Other key observations/conclusions in the report: heavy rainfall is increasing in intensity and frequency globally and is expected to increase; average annual temperatures are expected to rise by 2.5° F in the United States from 2021 to 2050 under all plausible future climate scenarios; large forest fires in the West are projected to increase in incidence; and earlier spring snow melt and reduced snowpack are already affecting water resources in the western United States.

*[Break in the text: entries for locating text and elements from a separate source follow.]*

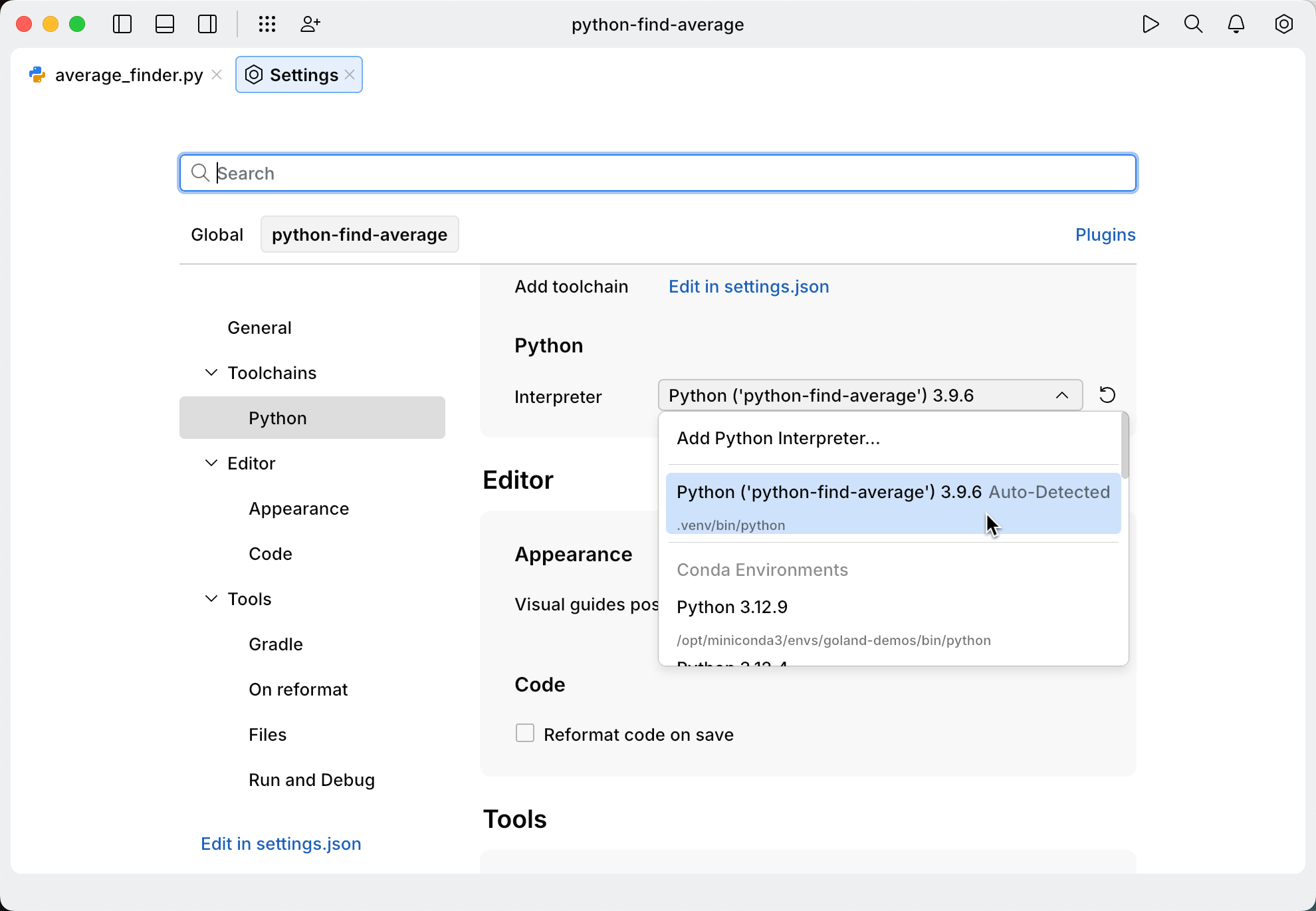
Task: Switch to the average_finder.py tab
Action: (x=129, y=74)
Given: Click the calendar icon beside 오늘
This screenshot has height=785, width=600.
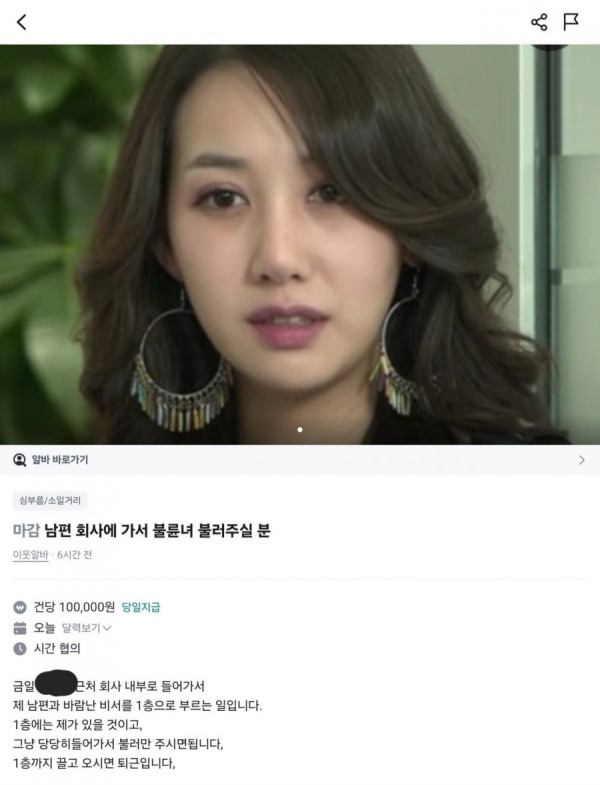Looking at the screenshot, I should tap(20, 628).
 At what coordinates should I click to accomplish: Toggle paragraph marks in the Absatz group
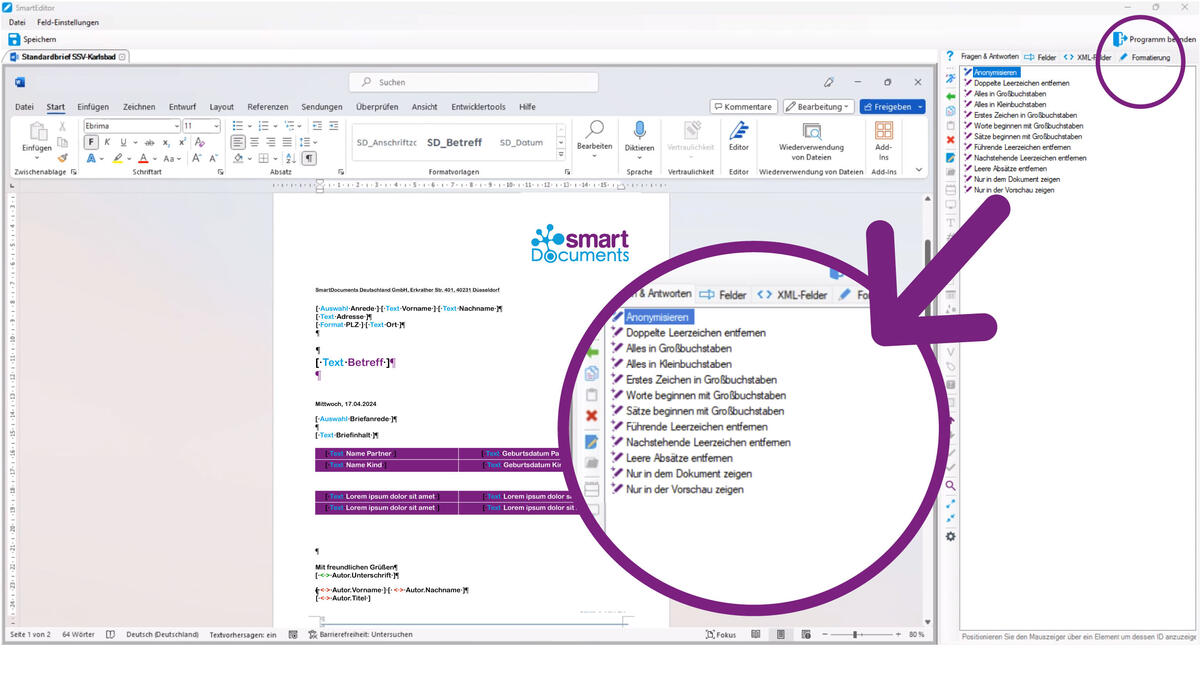coord(309,159)
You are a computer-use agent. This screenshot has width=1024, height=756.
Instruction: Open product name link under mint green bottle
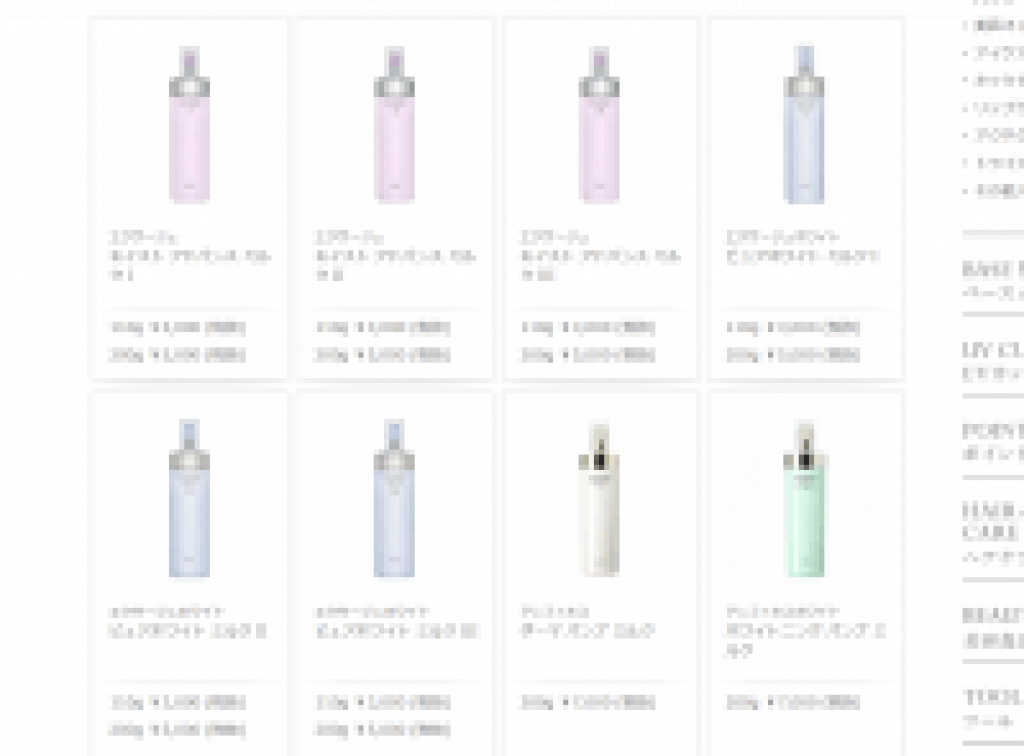pyautogui.click(x=805, y=631)
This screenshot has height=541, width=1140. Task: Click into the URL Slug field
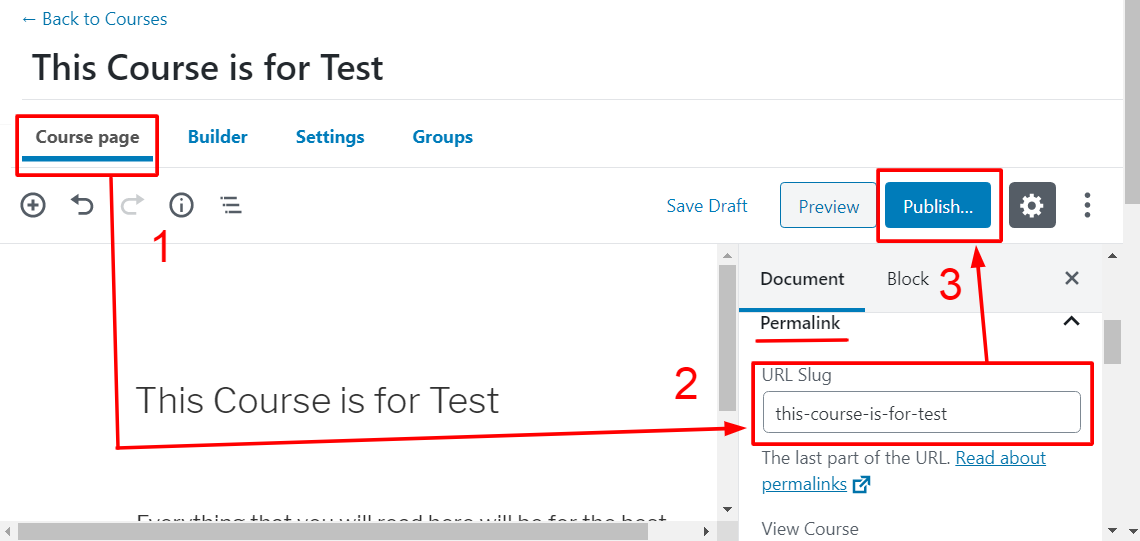click(x=921, y=412)
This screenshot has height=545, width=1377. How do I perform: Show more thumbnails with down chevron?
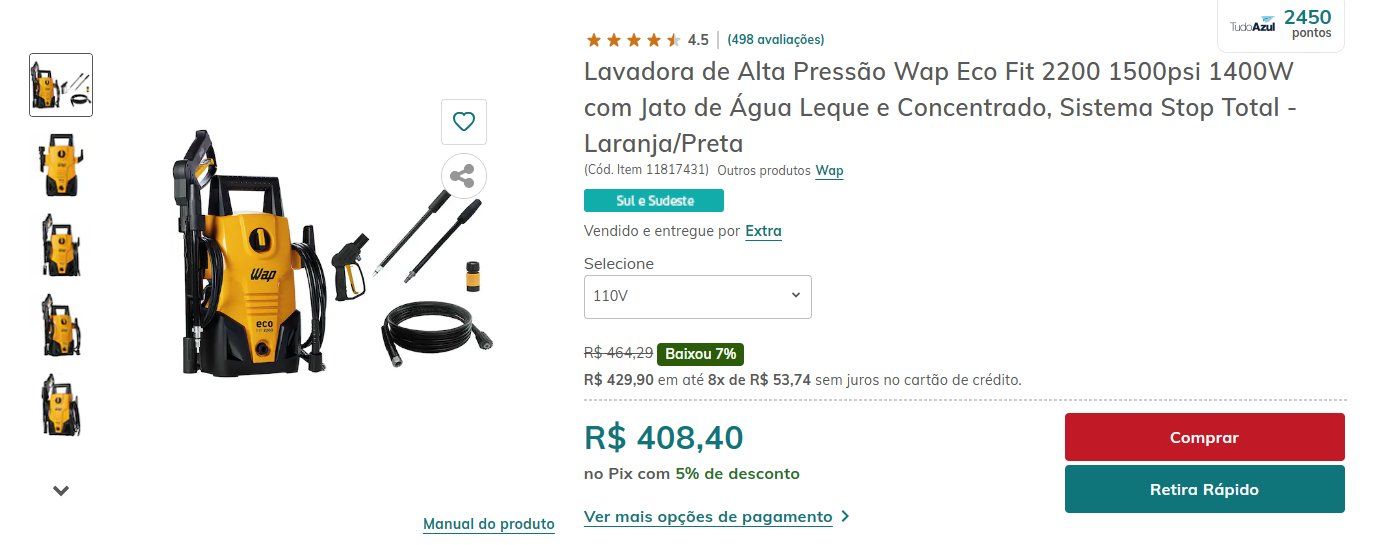(61, 491)
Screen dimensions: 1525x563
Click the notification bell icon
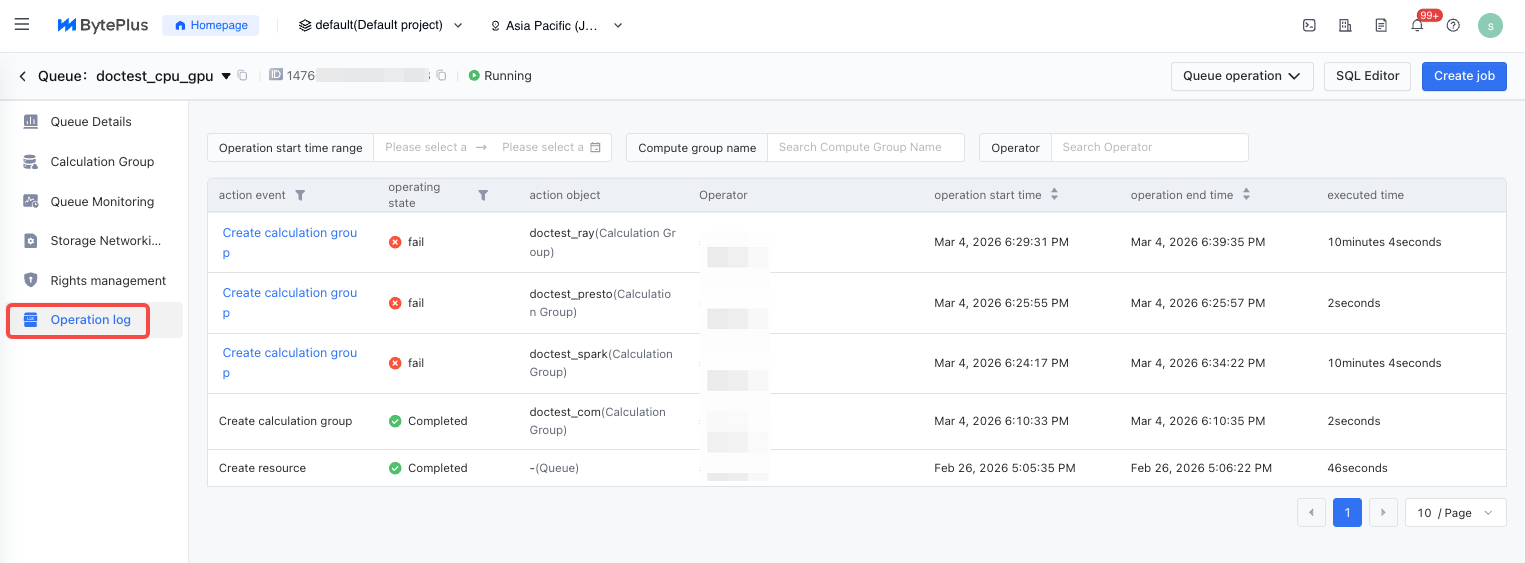pyautogui.click(x=1417, y=26)
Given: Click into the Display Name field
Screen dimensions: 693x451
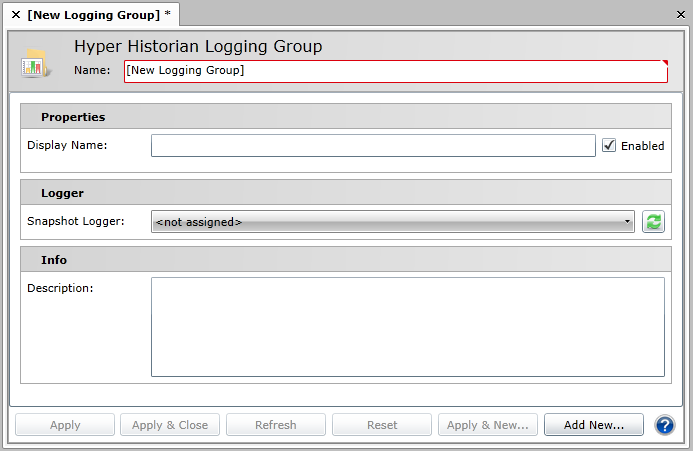Looking at the screenshot, I should click(373, 146).
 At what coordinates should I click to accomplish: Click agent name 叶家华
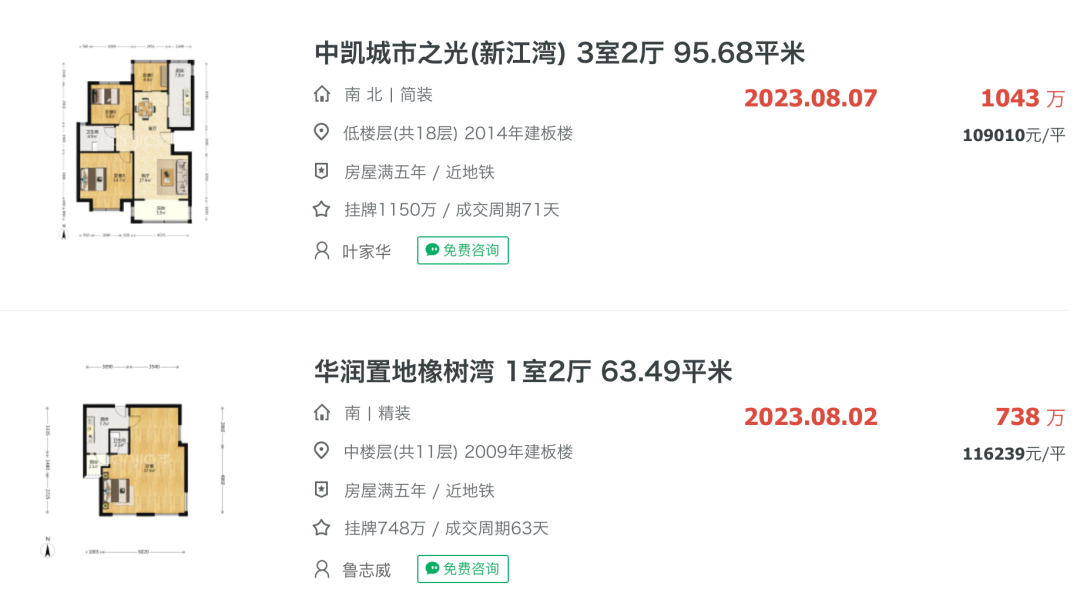(366, 251)
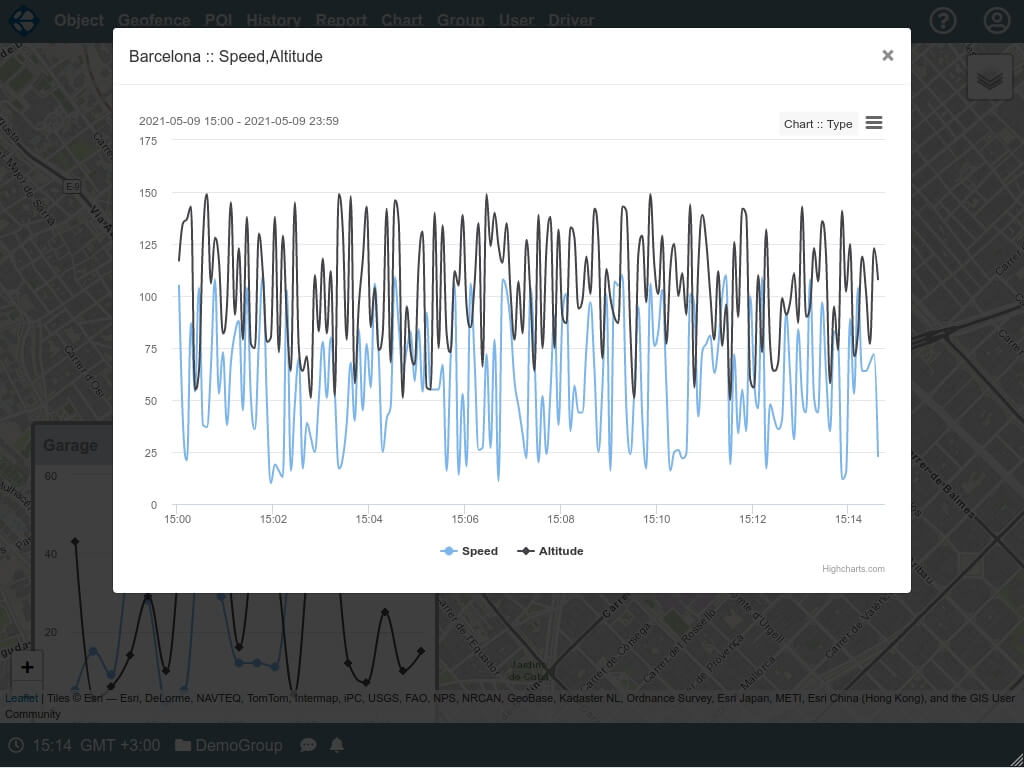Close the Barcelona chart dialog
Screen dimensions: 1024x768
887,56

The National Climate Assessment is mandated every four years by the Global Change Research Act of 1990. The report is the product of the thirteen federal agencies within the U.S. Global Change Research Program (USGCRP), and is authored by dozens of federal and non-federal scientists.  The CSSR is an exhaustive review of the state of knowledge of climate science, and went through five rounds of peer review by the USGCRP agencies, (including NOAA, NASA, DoD, the State Department, DOE, EPA, DOI, USDA and others), as well as public and National Academy of Sciences reviews.  The report is an authoritative assessment of the science of climate change with a focus on the U.S., and serves as the foundation for efforts to assess climate-related risks and inform decision-making about responses.

Also released on Nov. 3 for public comment was the first draft of the full NCA4 report, Volume II of NCA4, titled Climate Change Impacts, Risks, and Adaptation in the U.S. (draft).  This report discusses the impacts of climate change on regions and sectors across the US, and includes several new chapters, including a chapter on International impacts.  The third report released on Nov. 3 was a draft for public comment of the 2nd State of the Carbon Cycle Report (SOCCR-2). This report is an update on the state of knowledge of carbon sources and sinks, as well as carbon cycle science more generally.  To comment on these drafts, visit https://review.globalchange.gov/

There had been wariness that the Trump Administration, which has been skeptical of climate science and the human role in causing global temperatures to rise, would interfere with the issuance of the report, but that was not the case.  In an interview with E&E News, published in Climatewire on November 6, CCASS Director Kathy Jacobs, who led the previous (Third) National Climate Assessment, said, "It is important that this report has come out, and it's impressive, actually, that the administration has agreed to release it. So we're very hopeful that this means that this is a [conversation] people are allowed to have now," said Kathy Jacobs, a former White House Office of Science and Technology Policy official who worked on the three previous National Climate Assessments. My guess is they do not want to have that debate. [The administration] actually would like this report to come out and have there not be many ripples, and I think that's probably why there haven't been many changes to it."